[Excerpted text Boundary: Start]

Kilmar Abrego Garcia, the Maryland man whose deportation to an infamous prison in El Salvador made his story a flashpoint in President Donald Trump's immigration policy, faces human trafficking charges after hewas returned to the United States, Attorney General Pam Bondi said.
Abrego Garcia made more than 100 trips to move illegal immigrants across the United States, Bondi said.
"Thousands of illegal aliens were smuggled," she said.
Abrego Garcia "traded the innocence of minor children for profit," Bondi said.
Abrego Garcia was indicted on two charges of unlawful transport of undocumented immigrants for financial gain.
The indictment alleges Abrego Garcia also transported narcotics on more than 100 trips between Texas and Maryland. He also smuggled minors, court documents allege.
'Abrego Garcia… transported undocumented aliens in an unsafe manner, including using reconfigured vehicles with after-market unattached seating rows, and they transported children on the floorboards of vehicles in order to maximize profits,' the indictment alleges.
-Nick Penzenstadler
Abrego Garcia was sent to El Salvador's CECOT mega prison on March 15 in a move officials would later call an administrative "error." A 2019 court order barred his deportation to his native country due to security concerns.
Abrego Garcia will face federal human trafficking charges after a two-count indictment was filled in Tennessee in May.
"We should treat any of these charges with a high degree of suspicion and he should get a fair hearing in court because he isn't getting one in the court of public opinion,' said Chris Newman, Legal Director at the National Day Laborer Organizing Network, which represents Abrego Garcia's family.
Newman and Rep. Glenn Ivey, D-Maryland, recently attempted to meet with Abrego Garcia in El Salvador and were denied access. Senator Chris Van Hollen, D-Maryland, met with Abrego Garcia briefly in El Salvador.

[Excerpted text Boundary: End]

> **Work instruction A**:
Based on the news excerpt about Kilmar Abrego Garcia, explain why the indictment says children were carried on the floorboards of vehicles.
> **Work instruction B**:
Write the next few paragraphs of the news excerpt about Kilmar Abrego Garcia, starting right after its final sentence.

[The data Boundary: Start]

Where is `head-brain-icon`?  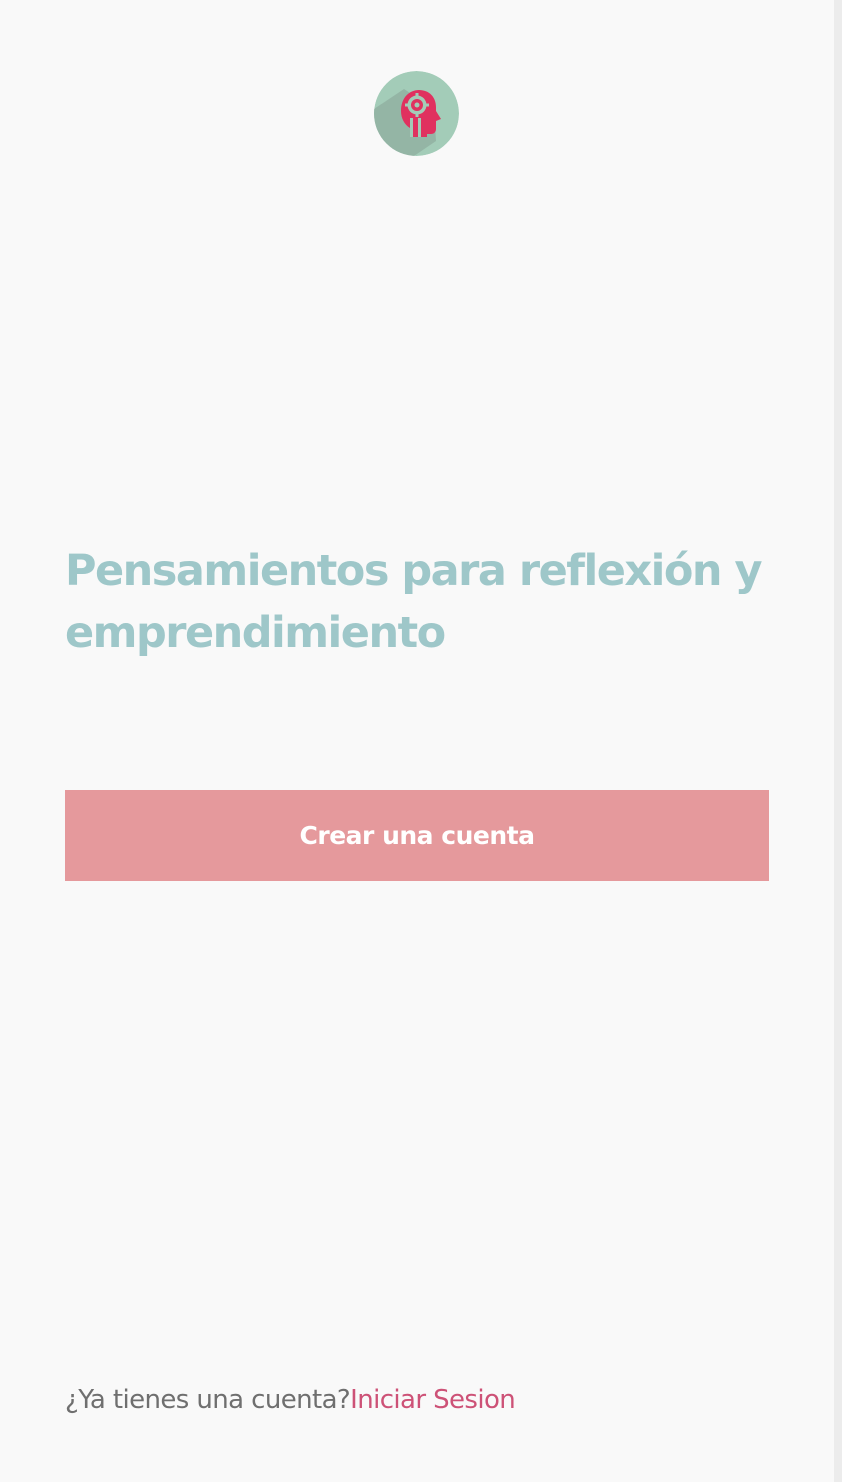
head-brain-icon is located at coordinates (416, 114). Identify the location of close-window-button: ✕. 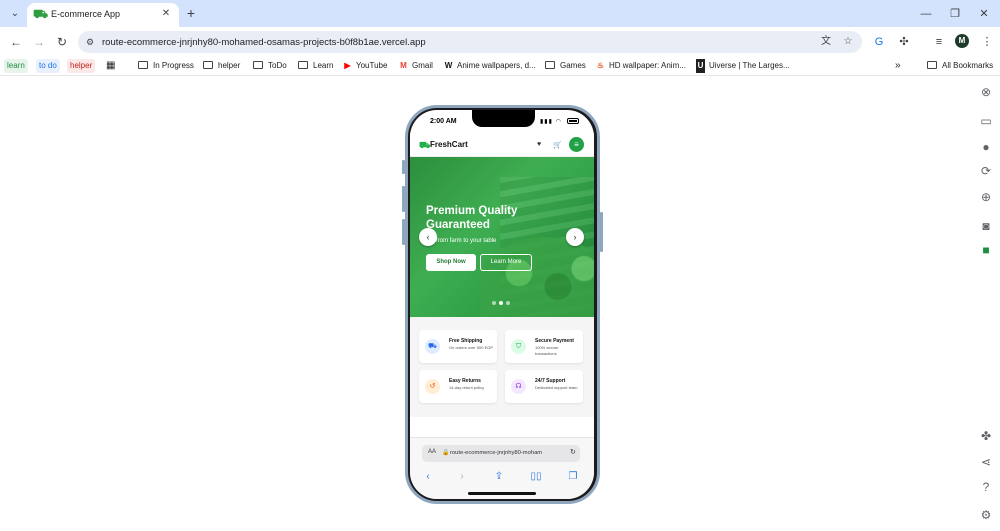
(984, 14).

[The data Boundary: End]

> **Expected answer A**:
The indictment alleges that children were transported on the floorboards of vehicles in order to maximize profits. It describes this as part of moving undocumented immigrants in an unsafe manner, which also included vehicles reconfigured with after-market seating rows that were not attached.

> **Expected answer B**:
"For months the Trump Administration flouted the Supreme Court and our Constitution," Van Hollen said in statement issued June 6. "Today, they appear to have finally relented to our demands for compliance with court orders and with the due process rights afforded to everyone in the United States. As I have repeatedly said, this is not about the man, it's about his constitutional rights – and the rights of all. The Administration will now have to make its case in the court of law, as it should have all along.'
What does Abrego Garcia's indictment say?
A federal grand jury handed down the indictment on May 21 in Nashville, according to court records. The indictment was sealed until government lawyers filed to open it on Friday, June 6.
"From in or around 2016 through in or around 2025, Kilmar Armando Abrego Garica and others known and unknown to the Grand Jury, conspired to bring undocumented aliens to the United States from countries such as Guatemala, El Salvador, Honduras, Ecuador, and elsewhere," the indictment reads. "Ultimately passing through Mexico before crossing into Texas."
The indictment alleges Abrego Garcia is a member and associate of the MS-13 gang, a claim his family has denied.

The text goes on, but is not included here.